Newly appointed Commander-in-Chief of the newly formed Continental Army took charge. He positioned Major General Ward and his troops at Dorchester Heights. On the opposite side of the colonial defenses, he positioned Major General Charles Lee and his forces where they could guard the way in and out of Charlestown. In the middle, Washington positioned Major General Israel Putnam and his forces at Cambridge.
Washington was able to enlist the aid of long-range sharpshooters from Maryland, Pennsylvania and Virginia. He used these skilled marksmen to continually pester the British lines. Washington also brought in more troops to fortify the colonial defenses.
The winter was hard on Washington’s troops stationed around Boston, reducing their number down to 9,000. In the meantime, British General Howe had procured reinforcements, building his force to 11,000 trained troops.
On January 26, 1776, Henry Knox arrived at Cambridge with 59 cannons that had been captured at Fort Ticonderoga by Benedict Arnold and Ethan Allan.

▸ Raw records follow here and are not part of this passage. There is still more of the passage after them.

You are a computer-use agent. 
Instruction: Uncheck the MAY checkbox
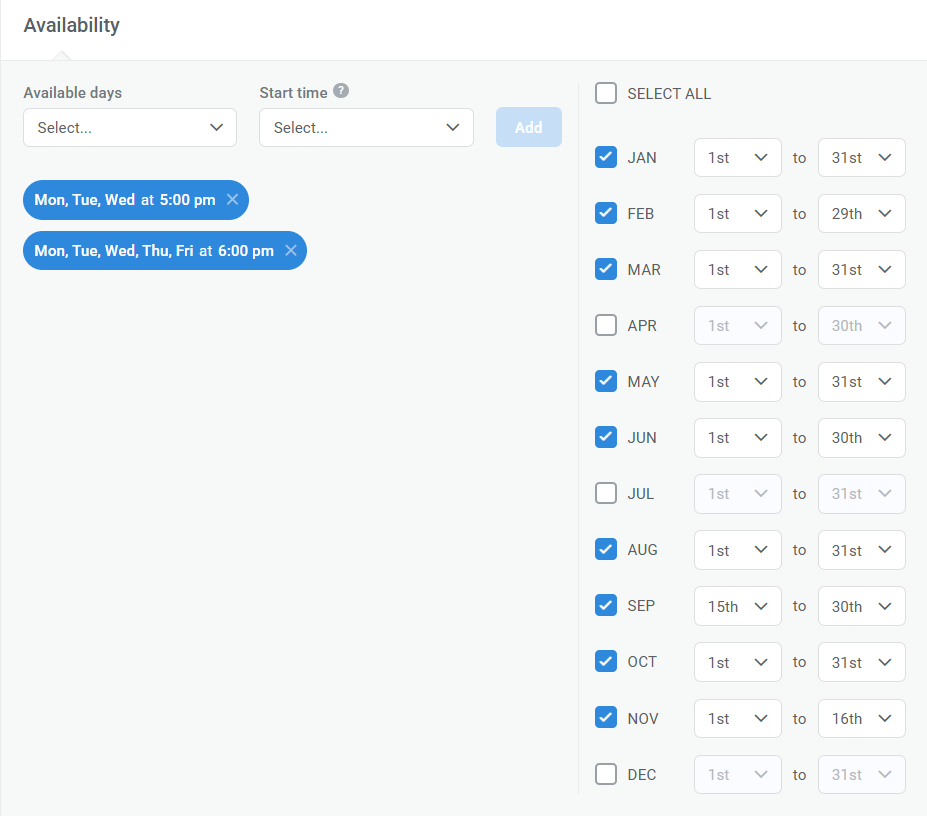pos(605,381)
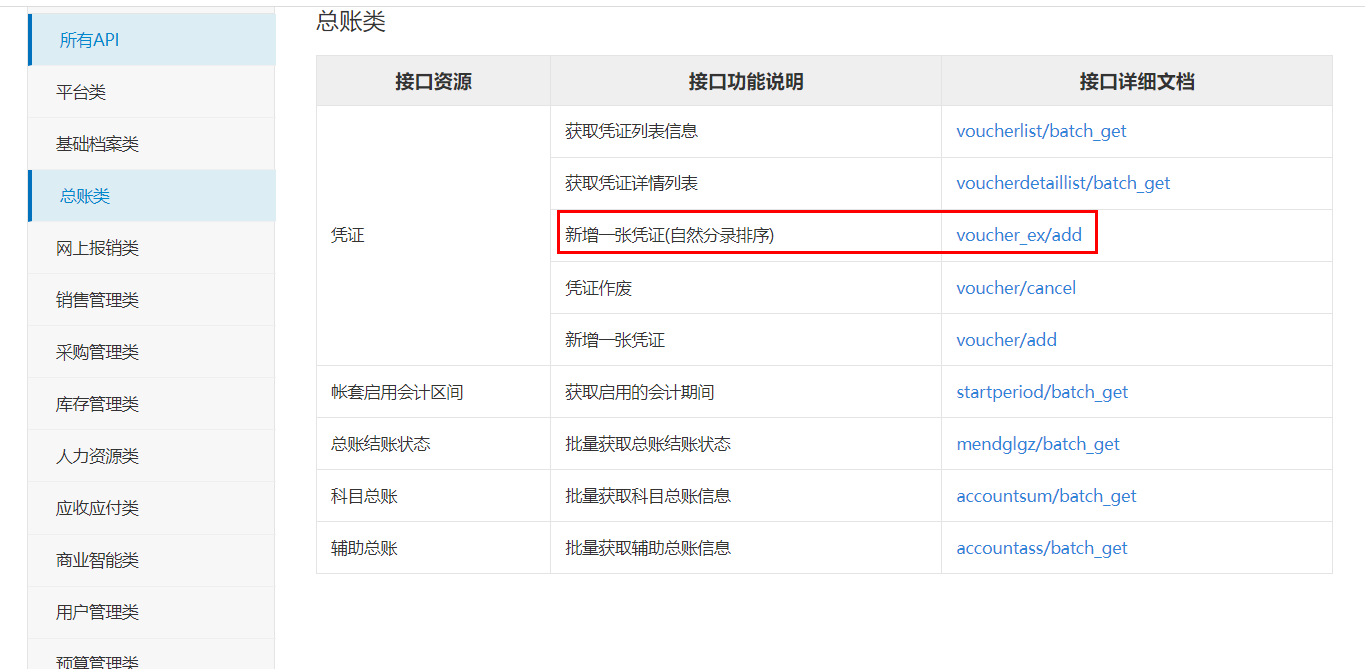Choose 人力资源类 in the sidebar
Screen dimensions: 1365x669
(x=97, y=456)
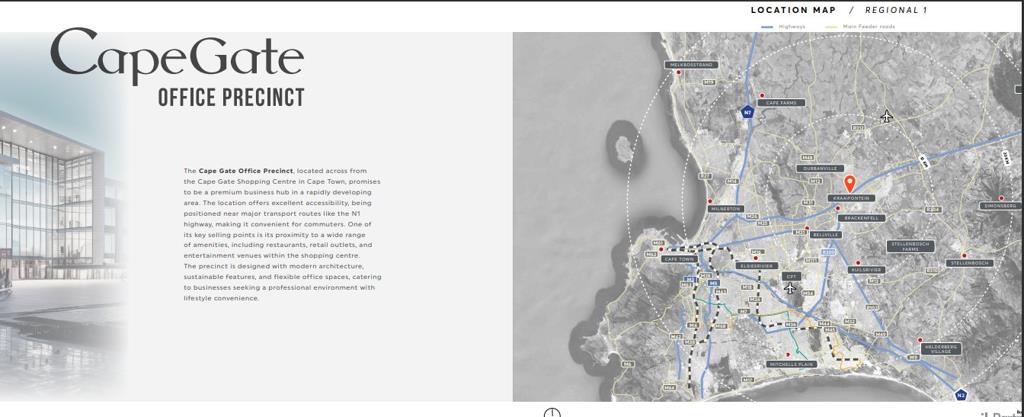This screenshot has height=417, width=1024.
Task: Click the orange location pin near Kraaifontein
Action: [850, 184]
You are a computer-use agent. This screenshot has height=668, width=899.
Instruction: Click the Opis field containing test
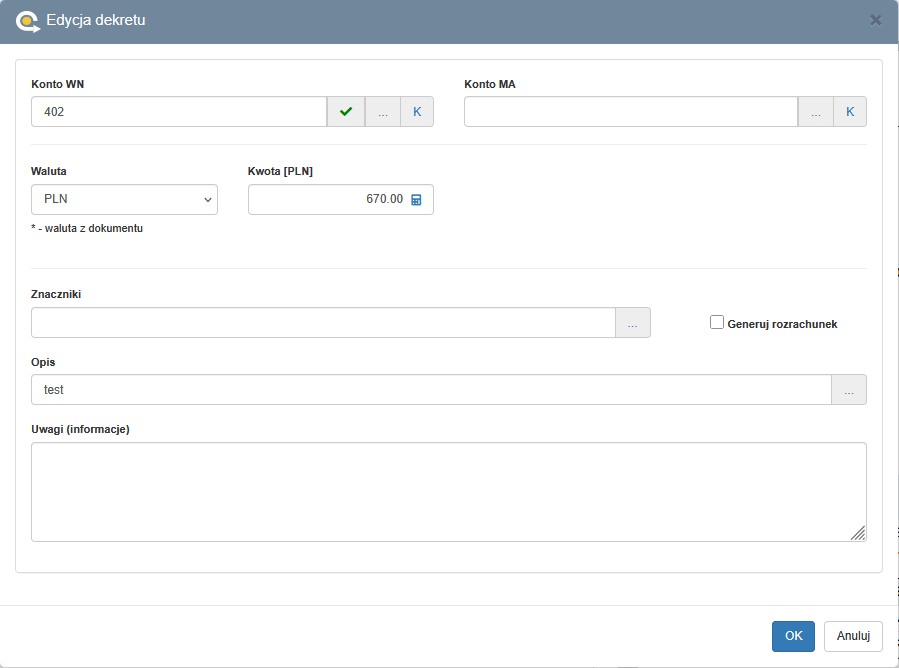click(430, 390)
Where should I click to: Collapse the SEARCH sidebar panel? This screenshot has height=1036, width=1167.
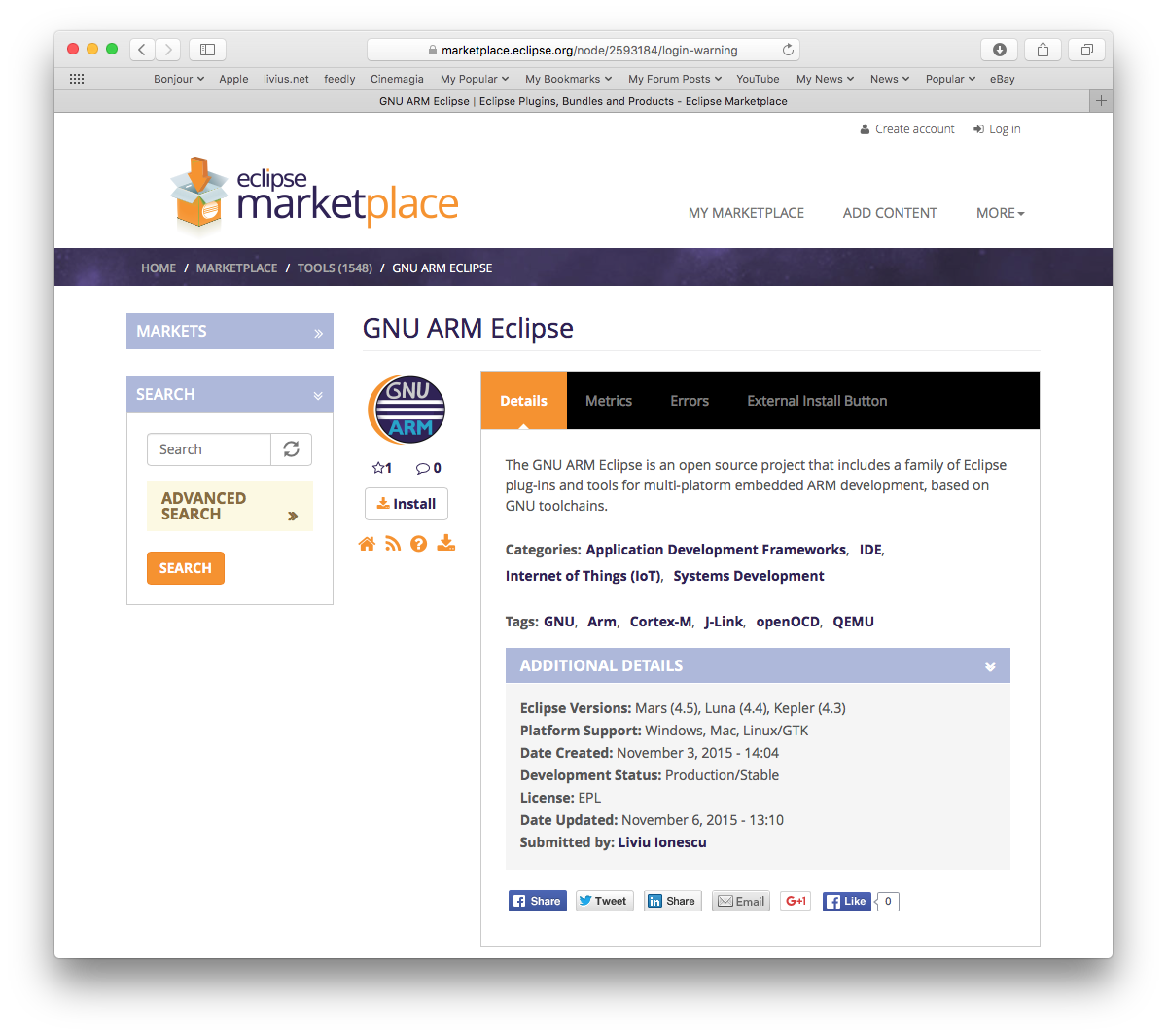click(x=318, y=395)
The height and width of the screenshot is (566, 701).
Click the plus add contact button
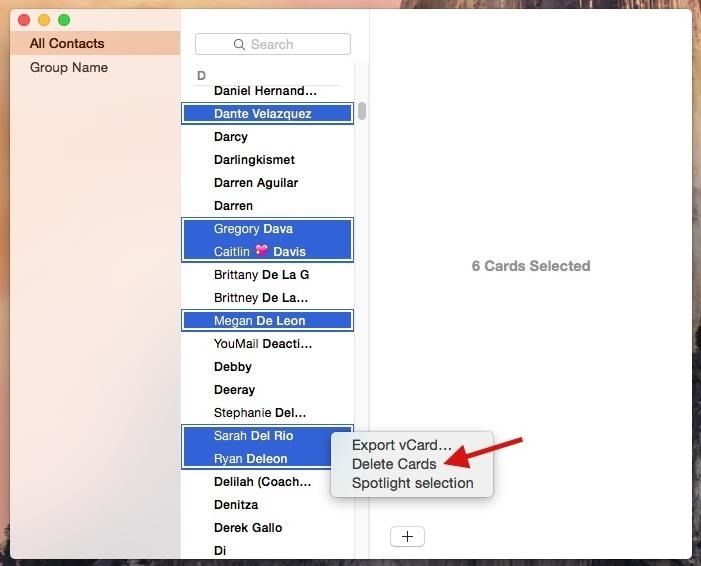(407, 536)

On this day, March 2, 1776, Washington began a cannon bombardment of Boston. Some of the cannons had been positioned at Dorchester Heights where they could not only fire upon the British in Boston, but they could also fire at the British ships in Boston harbor.
By March 8, British General Howe realized that his position was indefensible and sent word to Washington that he planned to withdraw his troops. Howe promised to not burn down the city if Washington would allow them to leave unmolested.
On March 17, 1776, the British forces sailed out of Boston Harbor to Halifax, Nova Scotia to lick their wounds and recover from their embarrassment. Boston was freed after nearly 10 years of British occupation. The Siege of Boston proved to be a tremendous boost to the morale of the American colonists and helped lead to their victory over the English and the freedom of our nation.